• _BRIEF A_:
Write out the part of the Tabaski text between "No one officially" and "good at. :)", inclusive.
• _BRIEF B_:
Carry the account of the Tabaski holiday forward from its last sentence.

• _TEXT_:

Start of Block

The first day of Tabaski (it is a 3-day holiday), all the sheep are killed in the morning, then the women spend most of the late morning and early afternoon cutting up all the meat and cooking a large lunch (of meat, onions, and potatoes, with other stuff usually, too). Then everyone showers and puts on their new clothes and walks around the village in the early evening into the night, greeting people, saying “I’m sorry; forgive me” (same phrase as is used during Korite – see my post on Korite in October), and saying “You look so great! You’ve changed so much!” (another standard Tabaski tradition – this is a specific phrase that everyone says, like the “I’m sorry; forgive me” phrase is a specific phrase). This same evening activity occurs all three days. The kids also walk around in small groups and adults give them really small money coins or candy or something – Kate and I gave the kids hard candy, which they all really liked.

No one officially works during the three days of Tabaski – in other words, no one goes out to the fields, and all the shops and stores and whatnot are closed, except for boutiques obviously, since people still need to buy food to cook with, tea and sugar to make tea, etc. Most people take this time to sit with family and friends and talk and make tea – two things Senegalese people are very good at. :)

After taking pictures of my dad, uncles, brothers, cousins, and Talibe boys kill and skin the seven sheep on the first morning ofTabaski, I helped my mom cut up some of the meat (my aunts cut up some, too, in their compound across the street). It was a new experience for me to say the least – enjoyable to an extent… :) Literally every part of the sheep is eaten here except for the hooves (see pictures below of the cuts of meat), which is not unlike meat in America, it’s just that the vast majority of people don’t see all the different cuts of meat and things like the intestines are eaten directly by people but are rather put into other foods (for people or animals). It’s nice that we have electricity here in Kaymor, because we were able to freeze the vast majority of our meat – which meant that we were eating that meat for breakfast, lunch, or dinner (or some combination of the three) for a couple weeks after Tabaski. Needless to say, I was always very excited to see fish in our lunch or dinner bowl as a change from our sheep meat… and I was not sad when the last bag of meat was taken out of the freezer for lunch. :) Those families that don’t have freezers would bring bags of meat to other families that do have freezers to keep the meat in their freezer, so our freezer was almost completely full of meat by the end of the first day of Tabaski.

End of Block

• _DATASET EXTRACT_:
Start of Block

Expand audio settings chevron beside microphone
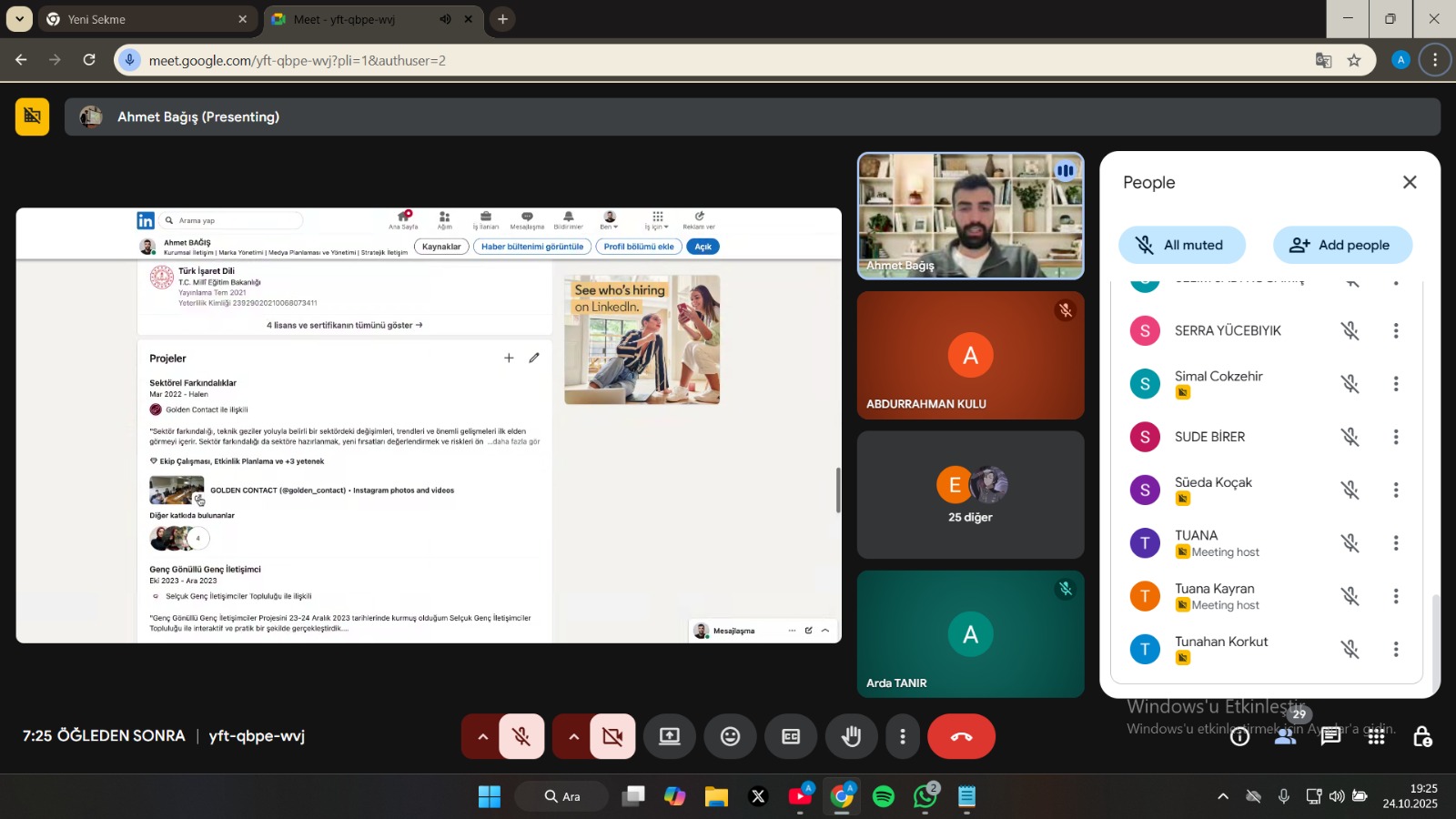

End of Block

• _EXERCISE RESULT A_:
No one officially works during the three days of Tabaski – in other words, no one goes out to the fields, and all the shops and stores and whatnot are closed, except for boutiques obviously, since people still need to buy food to cook with, tea and sugar to make tea, etc. Most people take this time to sit with family and friends and talk and make tea – two things Senegalese people are very good at. :)

• _EXERCISE RESULT B_:
WARNING: The pictures below involve lots of dead sheep and sheep meat, so if that’s not your cup of tea, I’d advise you to not scroll down and look at all the pictures.

My dad and cousin (in the shorts and t-shirt) watching as my 3 uncles and younger step-brother, Babacar (in the black), kill a sheep.

Sheep #1 – one down, six to go

My uncles killing a sheep by slitting its throat and letting it bleed to death.

My two (tall) step brothers, Babacar (in the black t-shirt) and Moustapha (in the white shirt and jeans), along with my little brother, Moussa, and uncles

The guys starting to skin one sheep…only six to go. :)

Skinning the sheep…continued

Starting the process of cutting the sheep into different cuts of meat.

Kate with a bunch of the boys after most of the meat has been cut. Some of the better cuts of meat are being cooked right now to be eaten immediately.

Some of the meat in bowls. The sandals are my little brothers. If you look closely, you can see 2 eyes in the bowl on the right…

The Diaw family – Kine (aka Kate), Sekh Ohmar, Suckeye, Moussa, Papa Amadou, and me, Ndeye
This is Senegal’s version of family Christmas photos – it’s family Tabaski photos instead :)

Kate and I with Yassa, a terrific young woman who is the vice president of the girls group I work with

Kate and I with Tomsir, a teenage talibe that Kate started teaching English to, and I am continuing to do so

My friend Saxrit (with a sucker in his mouth, and wearing an Akon belt!) and I

Kate and I with a friend and her son – isn’t he so cute?!? Kate and I are showing off our newly-braided hair in this picture instead of wearing our head wraps.